The project Mural Sonoro (“Sound Wall”) is a virtual archive where memories of Portuguese popular music take the stage: from musicians’ dialogues to composers and musical directors’ perspectives, from teachers to instrument builders. This is a place where you can find memory and music collections, talks and conferences, most of which are devoted to musical composition and interpretation. All of these collections will soon be accessible on Europeana thanks to the Europeana Sounds project.


Mural Sonoro was created by Soraia Simões in 2011, as an Association devoted to research and to build a multimedia archive. Since then, it has been promoting interviews, conferences and meetings with composers, musicians and performers.

At this platform you can meet some of Portuguese major Fado’s performers or learn about Portuguese rap. In the end, the Mural Sonoro aims to value, register, contextualize and disseminate musical practices in Portugal, mostly those related to the diaspora and to migration groups.
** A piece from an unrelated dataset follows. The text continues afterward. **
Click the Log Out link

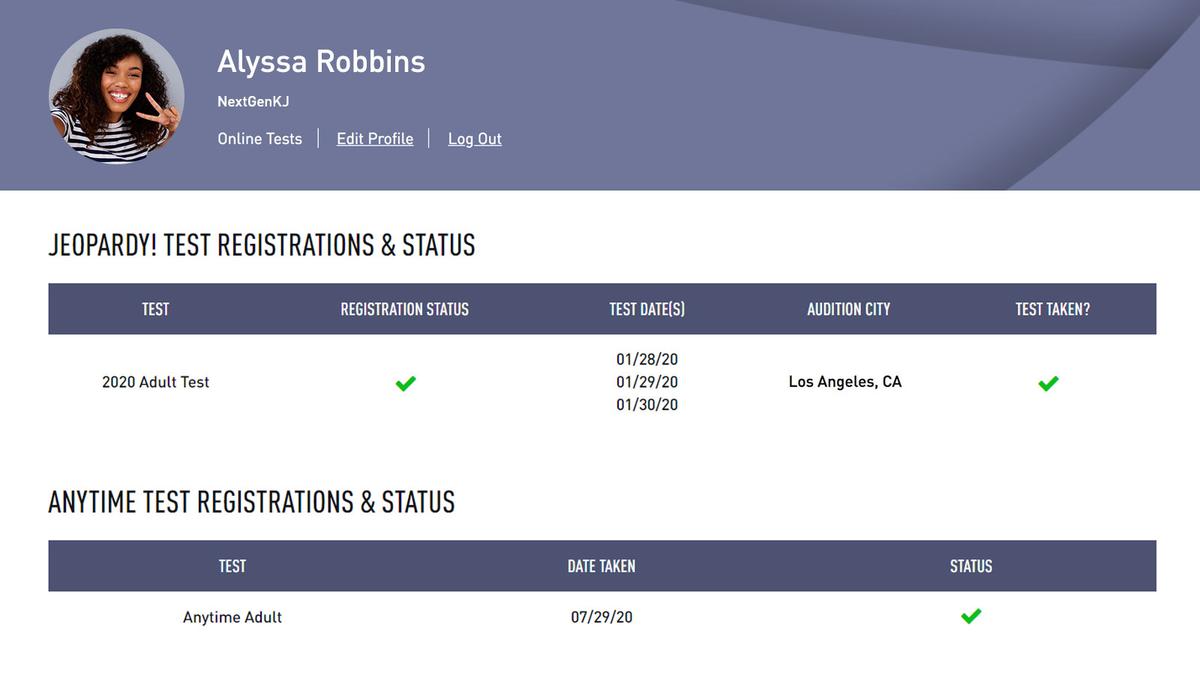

Among many other performers, you can find General D, a Mozambican who is already part of Portuguese rap history since the end of the 1980’s. Influenced by several musicians, such as the Brazilian Chico Buarque, the Angolan Bonga and the Portuguese Band UHF, he sings about racism and represents the Hip-Hip culture in Portugal nowadays.

The Grammy-award winner, Brazilian composer and performer Ivan Lins has also contributed to this archive. Having recorded with Sarah Vaughan, Quincy Jones, Ella Fitzgerald, Carmen McRae and Barbara Streisand, among others, he makes a retrospective of his musical career.

The Portuguese musician and composer José Mário Branco, who went through a long exile in France in the 1960’s, during the Portuguese Dictactorship, and has a wide experience in social, cultural and musical environment, has also given his personal views on contemporary musical culture.

The available collections also include interviews with some of today’s major Fado performers such as Carlos do Carmo (who recalls his first contacts with traditional Fado, during the 1960’s, and his first Fado song), António Pinto Basto (whose first steps as a Fado performer were taken in Alentejo) and Camané (who, like the previous artists, belongs to a family of Fado performers).

Instrument playing techniques are also explored in other interviews like the one given by Pedro Mestre, a young musician who plays the viola campaniça (the “campaniça guitar”) and talks about cultural particularities of traditional Alentejo music.